• **Aim of the exercise**
Set down exactly the lines from the one containing "You are a computer-use agent. This" to the final line of the records below, with every picture omitted.

• **Material for the task**
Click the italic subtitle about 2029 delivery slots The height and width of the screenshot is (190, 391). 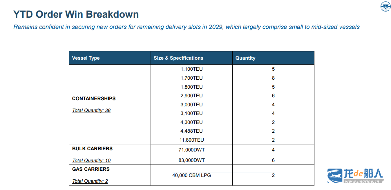tap(186, 27)
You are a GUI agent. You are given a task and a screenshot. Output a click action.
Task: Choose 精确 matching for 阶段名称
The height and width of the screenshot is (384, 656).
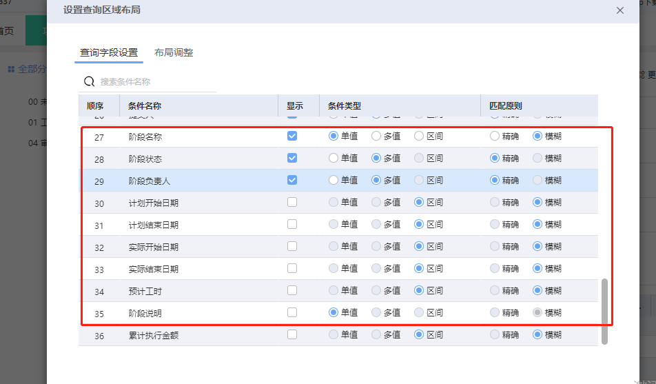pos(495,137)
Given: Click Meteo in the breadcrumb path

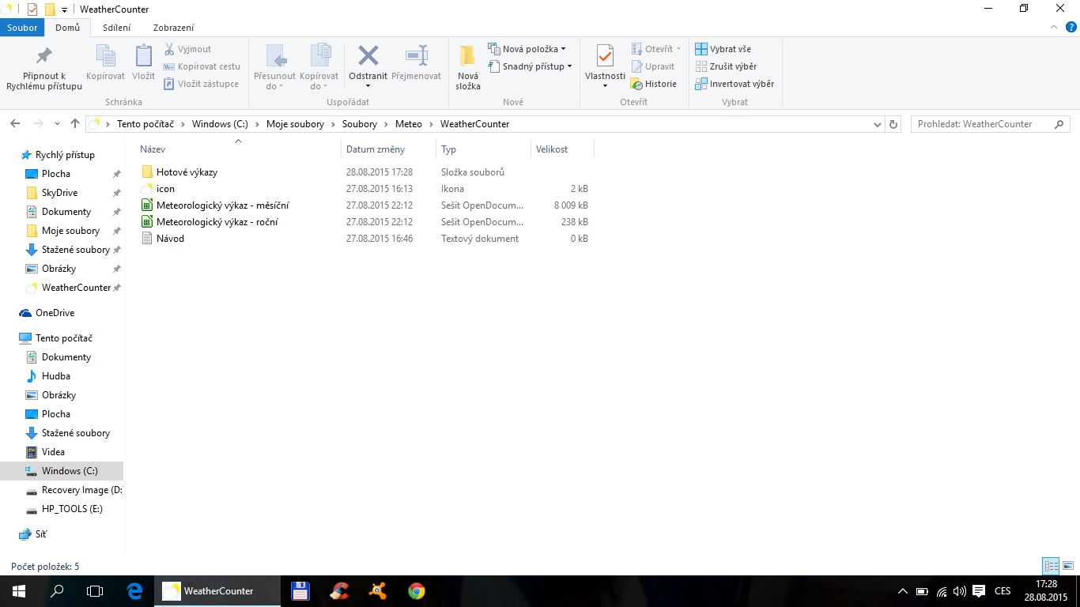Looking at the screenshot, I should click(x=409, y=124).
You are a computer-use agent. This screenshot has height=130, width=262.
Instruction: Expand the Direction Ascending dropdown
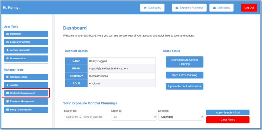[181, 117]
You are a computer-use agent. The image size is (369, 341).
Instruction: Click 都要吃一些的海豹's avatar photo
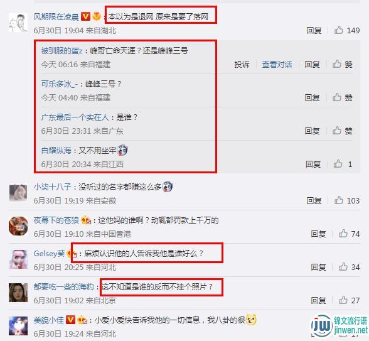18,293
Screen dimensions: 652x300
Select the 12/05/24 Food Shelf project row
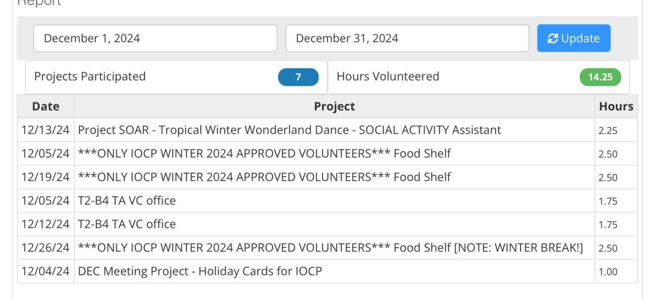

• **Answer to the problem**
You are a computer-use agent. This screenshot has height=130, width=262.
Instruction: Expand the Direction Ascending dropdown
[181, 117]
You are a computer-use agent. The image size is (369, 341).
Instruction: Click 都要吃一些的海豹's avatar photo
18,293
Screen dimensions: 652x300
Select the 12/05/24 Food Shelf project row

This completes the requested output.